Hand trembling, Flavia replaced the receiver and went back into the hall. Brett remained where she had left her but had somehow managed to turn over on to her side and lay still, holding one arm across her chest, moaning.
Flavia knelt beside her. ‘Brett, I have to get a doctor.’
Flavia heard a muffled noise, and Brett’s hand came slowly towards her own. Her fingers barely made contact with Flavia’s arm, then fell to the floor. ‘Cold,’ was the only thing she said.
Flavia got to her feet and went into the bedroom. She ripped the covers from the bed and dragged them back into the foyer, where she spread them over the motionless form on the floor. She opened the door to the apartment, not bothering to check through the spyhole to see if the two men had returned. Leaving the door open behind her, she ran down two flights of stairs and pounded heavily on the door of the apartment below.
After a few moments, the door was opened by a middle-aged man, tall and balding, who held a cigarette in one hand and a book in the other. ‘Luca,’ Flavia gasped, fighting the impulse to scream as this went on and on and no one came to help her lover, ‘Brett’s hurt. She’s got to have a doctor.’ Suddenly her voice cracked and she was sobbing. ‘Please, Luca, please, get a doctor.’ She grabbed at his arm, no longer capable of speech.
Without a word, he stepped back into his apartment and grabbed his keys from a table beside the door. He dropped the book on the floor, pulled the door closed behind him, and disappeared down the steps before Flavia could say anything else.
Flavia went up the steps two at a time and back into the apartment. She looked down and saw that a small pool of blood now spread out under Brett’s face, a strand of her hair floating on the surface. Years ago, she had read or been told that people in shock should be kept awake, that it was dangerous for them to go to sleep. So she knelt again beside her friend and called her name. By now, one eye was swollen shut, but at the sound of her name, the American opened the other just a slit and looked at Flavia without giving any sign that she recognized her.
‘Luca went. The doctor will be here in a minute.’
Slowly, the eye seemed to go out of focus, then pulled itself back to look at her. Flavia crouched lower. She wiped Brett’s hair back from her face, feeling the blood trail across her fingers. ‘It’s going to be all right. They’ll be back in a minute, and you’ll be all right. Everything’s going to be all right, darling. Don’t worry.’
The eye closed, opened, drifted into long focus, then came back. ‘Hurt,’ she whispered.
‘It’s all right, Brett. It’s going to be all right.’
‘Hurt.’
Flavia knelt by her friend, gazing into the one eye, willing it to stay open and in focus, and she continued to mutter things that, in future, she never remembered having said. Some time later, she began to weep, but she was not aware of this.
She saw Brett’s hand, half hidden by the covers, and she grabbed at it, held it softly, as though it were made of the same down as the covers around it. ‘It’s going to be all right, Brett.’

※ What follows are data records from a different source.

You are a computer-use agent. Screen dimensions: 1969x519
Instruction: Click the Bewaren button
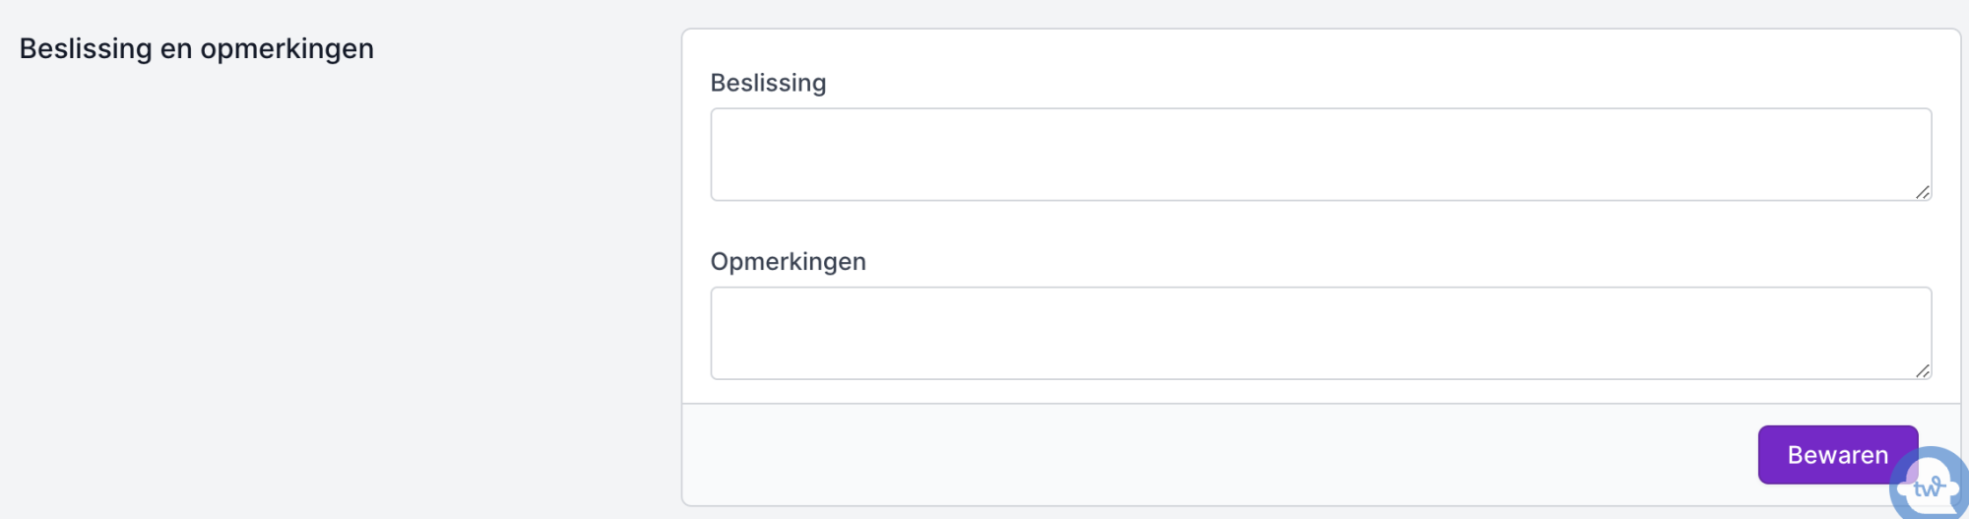[x=1836, y=455]
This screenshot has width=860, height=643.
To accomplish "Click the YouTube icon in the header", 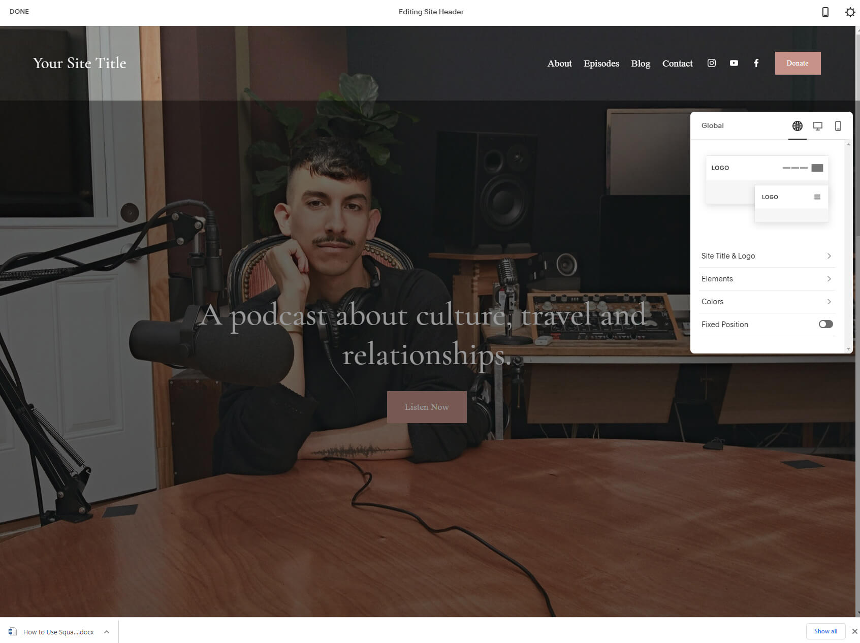I will (734, 63).
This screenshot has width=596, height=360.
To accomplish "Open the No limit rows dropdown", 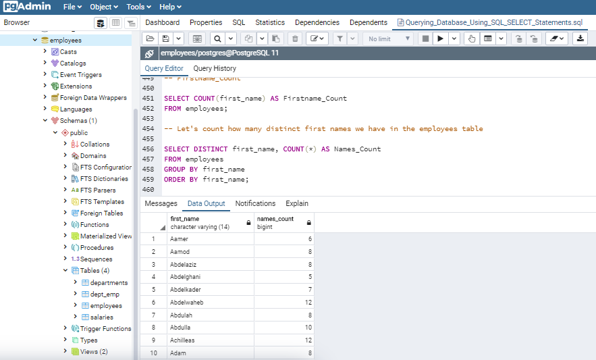I will [x=389, y=38].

Suddenly, from below, she heard the sound of footsteps and raised voices. For an instant, it occurred to her that this might be the two men, come back to finish whatever it was they had come to do. She got to her feet and went to the door, hoping to be able to close it in time, but when she looked, she saw Luca’s face and, behind him, a man in a white jacket with a black bag in his hand.
‘Thank God,’ she said and was surprised to find that she meant it. Behind her, the music stopped. Elvira was at last reunited with her Arturo, and the opera was at an end.